* **INSTRUCTIONS TO FOLLOW**:
Among the entries below, one stretch runs from the line that contains "Where should I click to: Select" through the line that contains "This screenshot has width=664, height=508.". Repeat that stretch exactly, ends included, and only that.

PROVIDED RECORDS Start Marker

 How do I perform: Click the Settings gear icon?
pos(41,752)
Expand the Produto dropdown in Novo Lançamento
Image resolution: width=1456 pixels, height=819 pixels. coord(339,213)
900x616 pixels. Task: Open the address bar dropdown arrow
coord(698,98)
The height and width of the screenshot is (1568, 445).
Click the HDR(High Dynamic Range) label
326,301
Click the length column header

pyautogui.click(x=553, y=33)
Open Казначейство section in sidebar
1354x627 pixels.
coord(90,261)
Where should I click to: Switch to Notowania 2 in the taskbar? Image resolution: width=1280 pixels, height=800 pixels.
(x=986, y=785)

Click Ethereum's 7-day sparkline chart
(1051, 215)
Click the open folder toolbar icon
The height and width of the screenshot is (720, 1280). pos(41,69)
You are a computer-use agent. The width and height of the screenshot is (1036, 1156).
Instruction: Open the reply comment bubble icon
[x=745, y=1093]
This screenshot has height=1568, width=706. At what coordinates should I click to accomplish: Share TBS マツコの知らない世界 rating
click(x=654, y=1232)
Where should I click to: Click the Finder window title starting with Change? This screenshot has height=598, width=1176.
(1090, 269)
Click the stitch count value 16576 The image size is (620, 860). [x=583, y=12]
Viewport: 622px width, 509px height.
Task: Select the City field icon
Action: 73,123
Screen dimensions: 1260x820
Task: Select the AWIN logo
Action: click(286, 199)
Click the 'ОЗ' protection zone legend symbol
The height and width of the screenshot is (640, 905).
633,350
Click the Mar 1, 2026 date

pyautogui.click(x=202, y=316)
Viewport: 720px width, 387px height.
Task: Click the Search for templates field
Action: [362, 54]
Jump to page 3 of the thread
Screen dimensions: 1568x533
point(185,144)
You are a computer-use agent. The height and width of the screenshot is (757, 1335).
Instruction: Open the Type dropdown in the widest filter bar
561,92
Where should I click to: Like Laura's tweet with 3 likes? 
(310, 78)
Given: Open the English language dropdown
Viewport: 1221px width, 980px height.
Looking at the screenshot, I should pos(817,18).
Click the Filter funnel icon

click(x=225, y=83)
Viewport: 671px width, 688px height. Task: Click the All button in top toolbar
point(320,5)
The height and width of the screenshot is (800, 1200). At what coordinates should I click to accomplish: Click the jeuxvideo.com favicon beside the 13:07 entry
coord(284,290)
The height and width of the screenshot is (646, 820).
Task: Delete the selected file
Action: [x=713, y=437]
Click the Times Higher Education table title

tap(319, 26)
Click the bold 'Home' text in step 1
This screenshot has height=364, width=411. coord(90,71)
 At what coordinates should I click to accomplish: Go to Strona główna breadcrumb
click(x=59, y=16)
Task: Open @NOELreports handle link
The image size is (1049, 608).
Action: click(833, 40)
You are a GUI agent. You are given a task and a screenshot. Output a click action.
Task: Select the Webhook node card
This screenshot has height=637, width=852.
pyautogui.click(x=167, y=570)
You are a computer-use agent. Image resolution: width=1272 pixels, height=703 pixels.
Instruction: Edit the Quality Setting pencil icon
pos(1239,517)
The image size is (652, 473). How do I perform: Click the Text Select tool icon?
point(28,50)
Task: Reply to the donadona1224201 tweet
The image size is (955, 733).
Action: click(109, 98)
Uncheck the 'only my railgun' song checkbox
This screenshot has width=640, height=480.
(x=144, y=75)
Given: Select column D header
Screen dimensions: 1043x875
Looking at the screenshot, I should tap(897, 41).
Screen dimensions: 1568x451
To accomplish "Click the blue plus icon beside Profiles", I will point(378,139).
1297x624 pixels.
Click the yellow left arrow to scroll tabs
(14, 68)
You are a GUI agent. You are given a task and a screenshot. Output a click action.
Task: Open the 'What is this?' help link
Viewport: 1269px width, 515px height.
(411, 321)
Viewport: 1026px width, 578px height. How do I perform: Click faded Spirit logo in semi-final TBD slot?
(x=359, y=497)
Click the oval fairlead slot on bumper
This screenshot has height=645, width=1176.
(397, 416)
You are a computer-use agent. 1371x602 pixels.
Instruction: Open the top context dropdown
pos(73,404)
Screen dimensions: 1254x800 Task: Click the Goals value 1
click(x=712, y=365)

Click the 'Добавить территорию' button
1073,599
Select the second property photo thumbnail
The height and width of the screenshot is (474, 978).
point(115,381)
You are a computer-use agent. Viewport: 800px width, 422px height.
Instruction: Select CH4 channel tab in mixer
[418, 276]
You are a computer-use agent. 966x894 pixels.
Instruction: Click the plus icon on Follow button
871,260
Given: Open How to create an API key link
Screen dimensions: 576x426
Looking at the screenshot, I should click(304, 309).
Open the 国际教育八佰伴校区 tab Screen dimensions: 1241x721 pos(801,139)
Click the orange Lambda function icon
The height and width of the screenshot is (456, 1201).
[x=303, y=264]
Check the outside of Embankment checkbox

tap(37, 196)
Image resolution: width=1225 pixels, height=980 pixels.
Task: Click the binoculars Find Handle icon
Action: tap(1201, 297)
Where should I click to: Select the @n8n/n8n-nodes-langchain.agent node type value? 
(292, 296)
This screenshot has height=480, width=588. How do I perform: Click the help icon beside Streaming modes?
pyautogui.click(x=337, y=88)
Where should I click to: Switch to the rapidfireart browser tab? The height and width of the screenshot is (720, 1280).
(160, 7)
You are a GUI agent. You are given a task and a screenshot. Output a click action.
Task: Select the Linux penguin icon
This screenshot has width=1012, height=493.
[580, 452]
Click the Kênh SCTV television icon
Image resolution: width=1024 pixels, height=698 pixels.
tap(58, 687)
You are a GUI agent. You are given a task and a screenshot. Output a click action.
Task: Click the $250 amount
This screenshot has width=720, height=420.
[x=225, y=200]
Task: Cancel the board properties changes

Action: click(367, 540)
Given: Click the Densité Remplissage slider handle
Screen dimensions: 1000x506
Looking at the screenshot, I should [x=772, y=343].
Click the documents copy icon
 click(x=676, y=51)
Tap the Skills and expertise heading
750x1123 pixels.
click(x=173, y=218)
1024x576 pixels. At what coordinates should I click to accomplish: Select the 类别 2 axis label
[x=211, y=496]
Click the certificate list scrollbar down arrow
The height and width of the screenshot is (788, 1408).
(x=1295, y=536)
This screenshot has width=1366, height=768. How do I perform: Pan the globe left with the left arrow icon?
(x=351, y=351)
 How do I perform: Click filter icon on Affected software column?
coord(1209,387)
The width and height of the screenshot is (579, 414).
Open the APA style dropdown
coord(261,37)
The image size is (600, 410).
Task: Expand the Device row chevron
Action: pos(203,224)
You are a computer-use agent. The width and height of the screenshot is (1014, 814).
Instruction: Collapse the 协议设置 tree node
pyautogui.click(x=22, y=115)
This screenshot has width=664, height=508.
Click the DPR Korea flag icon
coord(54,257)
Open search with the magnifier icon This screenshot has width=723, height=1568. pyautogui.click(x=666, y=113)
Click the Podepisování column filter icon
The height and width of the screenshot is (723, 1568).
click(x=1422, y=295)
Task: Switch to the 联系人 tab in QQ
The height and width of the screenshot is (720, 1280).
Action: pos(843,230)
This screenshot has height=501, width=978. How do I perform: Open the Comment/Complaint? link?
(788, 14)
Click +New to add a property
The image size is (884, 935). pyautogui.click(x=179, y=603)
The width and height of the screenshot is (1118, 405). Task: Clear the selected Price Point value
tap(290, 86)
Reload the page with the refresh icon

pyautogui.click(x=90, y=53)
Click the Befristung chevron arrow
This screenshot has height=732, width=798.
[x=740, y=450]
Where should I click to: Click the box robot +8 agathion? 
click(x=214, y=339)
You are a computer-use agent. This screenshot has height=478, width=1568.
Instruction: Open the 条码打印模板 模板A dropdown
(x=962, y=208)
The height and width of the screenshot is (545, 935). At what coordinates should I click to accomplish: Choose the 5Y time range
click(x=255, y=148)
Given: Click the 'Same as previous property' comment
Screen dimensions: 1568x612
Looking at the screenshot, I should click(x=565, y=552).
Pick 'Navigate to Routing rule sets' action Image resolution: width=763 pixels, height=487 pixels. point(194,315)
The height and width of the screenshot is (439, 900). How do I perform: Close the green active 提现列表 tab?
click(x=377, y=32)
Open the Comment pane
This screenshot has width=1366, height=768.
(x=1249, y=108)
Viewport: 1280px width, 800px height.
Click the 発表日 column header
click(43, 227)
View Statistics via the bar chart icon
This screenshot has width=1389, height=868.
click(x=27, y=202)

PROVIDED RECORDS End Marker

* **WORKED SOLUTION**:
Where should I click to: Select the @n8n/n8n-nodes-langchain.agent node type value? 
(292, 296)
This screenshot has height=480, width=588. How do I perform: Click the help icon beside Streaming modes?
pyautogui.click(x=337, y=88)
Where should I click to: Switch to the rapidfireart browser tab? The height and width of the screenshot is (720, 1280).
(160, 7)
You are a GUI agent. You are given a task and a screenshot. Output a click action.
Task: Select the Linux penguin icon
This screenshot has width=1012, height=493.
[580, 452]
Click the Kênh SCTV television icon
Image resolution: width=1024 pixels, height=698 pixels.
tap(58, 687)
You are a GUI agent. You are given a task and a screenshot. Output a click action.
Task: Click the $250 amount
This screenshot has width=720, height=420.
[x=225, y=200]
Task: Cancel the board properties changes

Action: click(367, 540)
Given: Click the Densité Remplissage slider handle
Screen dimensions: 1000x506
Looking at the screenshot, I should [x=772, y=343].
Click the documents copy icon
 click(x=676, y=51)
Tap the Skills and expertise heading
750x1123 pixels.
click(x=173, y=218)
1024x576 pixels. At what coordinates should I click to accomplish: Select the 类别 2 axis label
[x=211, y=496]
Click the certificate list scrollbar down arrow
The height and width of the screenshot is (788, 1408).
(x=1295, y=536)
This screenshot has width=1366, height=768. How do I perform: Pan the globe left with the left arrow icon?
(x=351, y=351)
 How do I perform: Click filter icon on Affected software column?
coord(1209,387)
The width and height of the screenshot is (579, 414).
Open the APA style dropdown
coord(261,37)
The image size is (600, 410).
Task: Expand the Device row chevron
Action: pos(203,224)
You are a computer-use agent. The width and height of the screenshot is (1014, 814).
Instruction: Collapse the 协议设置 tree node
pyautogui.click(x=22, y=115)
This screenshot has width=664, height=508.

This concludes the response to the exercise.